図15 X線望遠鏡(XRT)による太陽コロナ全面像

図16 XRTによる2007年2月17日の部分日食の観測(Kano et al. 2008より)

図17 コロナホールとその上空の温度マップ
複数フィルターで掩蔽が観測できた図16aの点線内のみを解析した。(Kano et al. 2008より一部改変)

 XRTにとっては観測対象が月で隠され、一見、邪魔に思える日食現象ですが、その観測が注目される理由の一つに、望遠鏡内の散乱という現象があります。XRTでは、鏡がX線を集めて像をつくっていますが、その鏡面はX線の波長に比べるとどうしても粗いので、できた像の周囲にX線が若干散乱します。コロナホールのような暗い領域を解析するためには、周囲の明るい領域から混入する散乱X線の量を正確に評価することが重要です。そこで、部分日食データが役立ちます。通常のX線画像(図16a)のコロナホールで観測される明るさは、コロナホール自身からのX線と周囲から混入する散乱X線との和ですが、月による掩蔽中の画像(図16b)では、周囲から混入する散乱X線のみです。

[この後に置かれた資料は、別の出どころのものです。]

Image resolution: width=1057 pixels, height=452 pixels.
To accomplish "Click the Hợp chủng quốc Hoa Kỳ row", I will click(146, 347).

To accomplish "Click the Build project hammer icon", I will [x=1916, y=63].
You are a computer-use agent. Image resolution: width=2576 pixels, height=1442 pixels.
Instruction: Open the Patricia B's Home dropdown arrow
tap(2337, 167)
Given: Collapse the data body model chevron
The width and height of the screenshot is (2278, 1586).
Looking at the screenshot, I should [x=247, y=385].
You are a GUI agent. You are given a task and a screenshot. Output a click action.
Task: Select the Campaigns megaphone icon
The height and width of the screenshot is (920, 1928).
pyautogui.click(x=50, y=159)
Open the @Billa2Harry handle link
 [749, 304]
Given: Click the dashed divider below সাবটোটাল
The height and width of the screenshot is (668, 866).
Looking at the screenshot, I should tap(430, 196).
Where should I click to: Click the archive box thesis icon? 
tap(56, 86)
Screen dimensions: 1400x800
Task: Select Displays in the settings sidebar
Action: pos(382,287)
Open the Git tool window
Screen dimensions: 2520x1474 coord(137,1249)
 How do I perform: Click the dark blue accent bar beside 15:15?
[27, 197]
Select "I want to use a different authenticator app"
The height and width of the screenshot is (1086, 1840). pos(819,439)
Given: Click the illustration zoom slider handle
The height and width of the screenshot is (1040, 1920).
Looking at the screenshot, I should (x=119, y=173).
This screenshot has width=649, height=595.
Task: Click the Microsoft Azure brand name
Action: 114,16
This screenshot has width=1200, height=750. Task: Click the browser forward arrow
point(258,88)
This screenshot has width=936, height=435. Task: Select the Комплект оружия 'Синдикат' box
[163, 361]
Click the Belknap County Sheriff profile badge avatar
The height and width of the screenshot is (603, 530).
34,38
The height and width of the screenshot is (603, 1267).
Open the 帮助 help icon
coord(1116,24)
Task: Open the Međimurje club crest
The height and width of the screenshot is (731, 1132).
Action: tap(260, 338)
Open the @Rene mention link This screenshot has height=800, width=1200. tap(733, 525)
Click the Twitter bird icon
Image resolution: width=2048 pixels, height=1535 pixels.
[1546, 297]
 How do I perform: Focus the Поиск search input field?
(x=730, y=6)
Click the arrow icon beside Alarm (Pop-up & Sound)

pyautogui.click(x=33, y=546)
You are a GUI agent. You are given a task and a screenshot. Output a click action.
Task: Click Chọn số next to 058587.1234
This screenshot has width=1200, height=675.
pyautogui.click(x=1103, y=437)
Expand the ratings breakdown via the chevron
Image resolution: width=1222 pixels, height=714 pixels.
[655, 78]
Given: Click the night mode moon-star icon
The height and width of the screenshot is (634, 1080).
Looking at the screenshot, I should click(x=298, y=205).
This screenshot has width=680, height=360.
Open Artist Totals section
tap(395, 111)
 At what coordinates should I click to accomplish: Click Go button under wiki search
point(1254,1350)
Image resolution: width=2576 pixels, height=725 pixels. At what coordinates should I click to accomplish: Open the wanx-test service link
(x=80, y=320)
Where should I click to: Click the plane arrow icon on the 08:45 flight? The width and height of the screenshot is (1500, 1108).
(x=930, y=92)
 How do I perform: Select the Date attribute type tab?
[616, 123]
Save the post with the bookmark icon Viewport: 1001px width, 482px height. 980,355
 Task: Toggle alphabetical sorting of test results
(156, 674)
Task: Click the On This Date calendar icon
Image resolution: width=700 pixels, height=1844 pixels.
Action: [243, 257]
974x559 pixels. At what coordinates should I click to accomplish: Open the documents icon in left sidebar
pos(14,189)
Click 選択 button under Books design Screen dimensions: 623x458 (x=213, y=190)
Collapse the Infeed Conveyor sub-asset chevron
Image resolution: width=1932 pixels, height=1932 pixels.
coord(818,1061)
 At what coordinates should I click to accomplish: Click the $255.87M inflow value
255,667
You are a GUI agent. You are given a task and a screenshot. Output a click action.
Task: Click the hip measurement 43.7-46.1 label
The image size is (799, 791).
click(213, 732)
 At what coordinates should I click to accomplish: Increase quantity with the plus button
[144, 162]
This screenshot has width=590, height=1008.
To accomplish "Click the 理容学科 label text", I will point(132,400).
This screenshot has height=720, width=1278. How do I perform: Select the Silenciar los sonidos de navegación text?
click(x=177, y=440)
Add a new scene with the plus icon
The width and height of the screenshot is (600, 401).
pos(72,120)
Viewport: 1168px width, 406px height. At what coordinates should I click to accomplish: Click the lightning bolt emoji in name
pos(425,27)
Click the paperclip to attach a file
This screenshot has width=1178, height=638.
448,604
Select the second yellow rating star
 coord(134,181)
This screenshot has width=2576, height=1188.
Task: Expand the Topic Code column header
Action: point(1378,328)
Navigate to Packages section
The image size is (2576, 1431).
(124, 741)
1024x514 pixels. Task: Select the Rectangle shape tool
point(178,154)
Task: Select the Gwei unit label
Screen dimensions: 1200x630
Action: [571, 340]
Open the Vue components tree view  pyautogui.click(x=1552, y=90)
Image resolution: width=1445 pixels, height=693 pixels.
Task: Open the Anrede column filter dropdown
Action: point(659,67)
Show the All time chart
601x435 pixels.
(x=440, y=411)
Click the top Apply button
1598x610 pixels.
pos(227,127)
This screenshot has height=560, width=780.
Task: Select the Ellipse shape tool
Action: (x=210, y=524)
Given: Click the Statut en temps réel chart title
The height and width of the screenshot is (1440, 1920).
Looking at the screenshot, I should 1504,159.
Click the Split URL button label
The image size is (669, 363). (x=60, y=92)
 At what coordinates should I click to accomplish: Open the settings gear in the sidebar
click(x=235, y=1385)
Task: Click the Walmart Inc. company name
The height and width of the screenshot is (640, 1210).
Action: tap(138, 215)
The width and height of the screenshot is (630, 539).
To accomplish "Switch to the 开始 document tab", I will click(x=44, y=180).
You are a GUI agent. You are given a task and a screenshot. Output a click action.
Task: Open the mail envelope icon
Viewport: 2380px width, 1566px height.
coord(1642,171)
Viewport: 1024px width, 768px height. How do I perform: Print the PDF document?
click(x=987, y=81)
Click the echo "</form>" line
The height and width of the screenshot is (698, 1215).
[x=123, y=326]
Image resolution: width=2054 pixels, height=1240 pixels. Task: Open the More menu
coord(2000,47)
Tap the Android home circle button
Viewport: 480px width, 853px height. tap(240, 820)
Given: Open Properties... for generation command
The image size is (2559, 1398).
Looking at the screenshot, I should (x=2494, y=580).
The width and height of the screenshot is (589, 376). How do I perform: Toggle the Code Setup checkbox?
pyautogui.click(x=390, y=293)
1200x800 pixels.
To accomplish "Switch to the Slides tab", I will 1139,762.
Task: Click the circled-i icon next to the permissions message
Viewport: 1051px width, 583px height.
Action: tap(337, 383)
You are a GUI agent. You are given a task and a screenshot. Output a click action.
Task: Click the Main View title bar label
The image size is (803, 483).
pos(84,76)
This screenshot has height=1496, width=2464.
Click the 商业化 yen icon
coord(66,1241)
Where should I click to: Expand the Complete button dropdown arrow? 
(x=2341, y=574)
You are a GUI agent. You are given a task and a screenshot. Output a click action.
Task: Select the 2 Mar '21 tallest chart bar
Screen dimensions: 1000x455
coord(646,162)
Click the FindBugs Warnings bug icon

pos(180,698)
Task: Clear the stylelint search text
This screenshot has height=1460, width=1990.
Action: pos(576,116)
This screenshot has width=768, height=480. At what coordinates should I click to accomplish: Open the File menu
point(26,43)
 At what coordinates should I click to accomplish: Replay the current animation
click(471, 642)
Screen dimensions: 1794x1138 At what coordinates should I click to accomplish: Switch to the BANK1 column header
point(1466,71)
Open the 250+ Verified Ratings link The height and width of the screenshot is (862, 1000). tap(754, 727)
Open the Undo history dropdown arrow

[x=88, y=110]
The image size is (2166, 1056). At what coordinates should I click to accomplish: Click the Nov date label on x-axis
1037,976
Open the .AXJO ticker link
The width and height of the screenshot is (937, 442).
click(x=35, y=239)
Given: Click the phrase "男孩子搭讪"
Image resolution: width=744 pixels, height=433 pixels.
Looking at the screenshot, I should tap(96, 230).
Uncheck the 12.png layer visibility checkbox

つまり、両画像の差分が、コロナホール自身から来るX線強度となるわけです。これを温度感度の異なる2種類のX線フィルター画像で行うと、図17のように、暗いコロナ構造に対しても正確な温度マップが求まります。現在、これらの温度構造の検討から、太陽コロナを100万度以上に加熱する機構の解明が進められています。また、コロナホールは、地球環境にも影響を与える太陽風の源泉と考えられていて、太陽風の加速機構の解明の点でも、ここでの研究が注目を集めています。
 今後もXRTは、太陽コロナのさまざまな姿をとらえるとともに、その温度構造を明らかにすることで、「ひので」搭載の他の望遠鏡(可視光磁場望遠鏡、極端紫外撮像分光装置)と連携し、太陽大気の物理現象の解明に貢献していきます。